Since the producers do not come into social contact which each other until they exchange their products, the specific social character of each producer's labour does not show itself except in the act of exchange. In other words, the labour of the individual asserts itself as a part of the labour of society, only by means of the relations which the act of exchange establishes directly between the products, and indirectly, through them, between producers. To the latter, therefore, the relations connecting the labour of one individual with that of the rest appear, not as direct social relations between individuals at work, but as what they really are, material relations between persons and social relations between things' (Marx, 1983, pp. 77-8). The social individual, then, subsists as such an individual not in an 'immediate' sense but in a 'mediated' sense: it is mediated through the commodity form. The commodity form poses the totality of bourgeois social relations and as such a totality posits the basis of the productive practice of all individuals as alienated individuals. The commodity form includes not only the activity of each individual it is, also, independent of this connection from the individual.

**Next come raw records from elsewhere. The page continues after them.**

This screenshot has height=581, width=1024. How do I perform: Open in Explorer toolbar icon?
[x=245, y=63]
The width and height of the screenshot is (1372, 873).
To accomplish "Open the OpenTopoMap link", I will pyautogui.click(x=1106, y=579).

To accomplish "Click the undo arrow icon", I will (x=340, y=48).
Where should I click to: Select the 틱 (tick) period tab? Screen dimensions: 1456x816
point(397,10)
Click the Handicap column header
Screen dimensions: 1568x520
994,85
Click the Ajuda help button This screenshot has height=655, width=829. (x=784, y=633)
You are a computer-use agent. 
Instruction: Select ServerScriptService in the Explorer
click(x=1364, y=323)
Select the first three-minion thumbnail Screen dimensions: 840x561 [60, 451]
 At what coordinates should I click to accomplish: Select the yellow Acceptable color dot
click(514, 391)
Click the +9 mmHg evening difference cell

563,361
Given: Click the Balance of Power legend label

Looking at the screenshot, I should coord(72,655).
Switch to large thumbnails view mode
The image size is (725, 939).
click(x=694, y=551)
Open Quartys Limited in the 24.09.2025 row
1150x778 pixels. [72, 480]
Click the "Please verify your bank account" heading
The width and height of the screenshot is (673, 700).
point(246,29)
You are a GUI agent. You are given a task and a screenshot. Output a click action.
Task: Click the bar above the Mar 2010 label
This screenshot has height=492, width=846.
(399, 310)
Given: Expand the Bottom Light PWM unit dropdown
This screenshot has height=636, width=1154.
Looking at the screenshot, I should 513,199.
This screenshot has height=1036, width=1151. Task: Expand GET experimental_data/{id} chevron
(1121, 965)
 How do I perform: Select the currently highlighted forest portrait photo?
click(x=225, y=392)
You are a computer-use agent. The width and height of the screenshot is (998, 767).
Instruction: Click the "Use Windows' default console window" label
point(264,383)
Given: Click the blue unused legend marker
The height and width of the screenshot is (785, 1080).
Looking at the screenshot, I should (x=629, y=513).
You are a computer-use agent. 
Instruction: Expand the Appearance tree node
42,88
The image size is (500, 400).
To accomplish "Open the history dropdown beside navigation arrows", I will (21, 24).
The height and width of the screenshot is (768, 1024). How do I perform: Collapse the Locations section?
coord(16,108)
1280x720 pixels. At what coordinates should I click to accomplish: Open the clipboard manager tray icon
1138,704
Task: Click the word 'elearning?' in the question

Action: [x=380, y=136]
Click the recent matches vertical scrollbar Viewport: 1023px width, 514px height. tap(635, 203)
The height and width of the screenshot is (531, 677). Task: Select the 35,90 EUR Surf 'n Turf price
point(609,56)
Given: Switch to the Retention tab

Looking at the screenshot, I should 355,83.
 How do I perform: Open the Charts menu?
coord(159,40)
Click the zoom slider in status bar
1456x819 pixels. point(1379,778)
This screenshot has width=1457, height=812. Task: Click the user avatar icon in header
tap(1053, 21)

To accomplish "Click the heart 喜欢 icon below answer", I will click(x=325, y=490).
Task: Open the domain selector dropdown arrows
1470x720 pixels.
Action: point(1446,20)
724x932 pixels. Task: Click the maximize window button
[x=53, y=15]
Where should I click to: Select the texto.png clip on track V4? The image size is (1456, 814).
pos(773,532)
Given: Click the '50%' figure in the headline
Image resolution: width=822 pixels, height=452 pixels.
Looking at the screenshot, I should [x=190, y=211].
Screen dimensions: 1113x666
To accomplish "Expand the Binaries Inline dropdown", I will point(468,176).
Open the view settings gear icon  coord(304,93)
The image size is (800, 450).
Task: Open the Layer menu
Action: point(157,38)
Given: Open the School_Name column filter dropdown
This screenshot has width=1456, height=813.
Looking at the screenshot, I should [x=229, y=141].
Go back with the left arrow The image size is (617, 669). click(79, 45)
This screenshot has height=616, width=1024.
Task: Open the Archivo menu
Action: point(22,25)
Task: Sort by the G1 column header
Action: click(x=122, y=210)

The divorce, then, of labour from its conditions entails not only the complete independence of the individuals form one another but, also, their complete dependence on the seemingly impersonal relations established by the commodity form. Thus, the independence of the individual is an 'illusion, and so more accurately called indifference' (Marx, 1973, p. 162). Their independence is that of atomised market individuals that are 'free to collide with one another and to engage in exchange within this freedom' (ibid., pp. 163-64). The separation of human activity from its conditions is thus not only the real generation process of capital but, also, once constituted, the 'real' process of the commodity form. In other words, primitive accumulation is suspended in the commodity form as its 'subterranean' condition, constitutive presupposition, and historical basis.

The 'logic of separation' (cf. Negri, 1984) entails that the individual capitalist has constantly to expand 'his capital, in order to preserve it, but extend it he cannot, except by means of progressive accumulation' (Marx, 1983, p. 555). The risk is bankruptcy. Thus, mediated through competition, personified capital is spurred into action. 'Fanatically bent on making value expand itself, [the personified capitalist] ruthlessly forces the human race to produce for production's sake', increasing 'the mass of human beings exploited by him' (ibid.). The positing of the results of human labour as a force over and above the social individual, including both the capitalist and the wage labourer, and the 'fanatic' bent to make workers work for the sake of work, is founded on the separation of labour from its means. 'The means of production become capital only in so far as they have become separated from labourer and confront labour as an independent power' (Marx, 1963, p. 408). In short, the freedom of labour from her conditions and their transformation into private property entails the capitalist property right to preserve abstract wealth through the 'sacrifice of "human machines" on the pyramids of accumulation' (Gambino, 1996, p. 55). The law of private property entails that 'labour capacity has appropriated for itself only the subjective conditions of necessary labour - the means of subsistence for actively producing labour capacity, i.e. for its reproduction as mere labour capacity separated from the conditions of its realization - and it has posited these conditions themselves as things, values, which confront it in an alien, commanding personification' (Marx, 1973, pp. 452-53). The logic of separation is the 'real process of capital' (Marx, 1972, p. 422). Indeed, as Marx argues, capital is 'the separation of the conditions of production from the labourer' (ibid.).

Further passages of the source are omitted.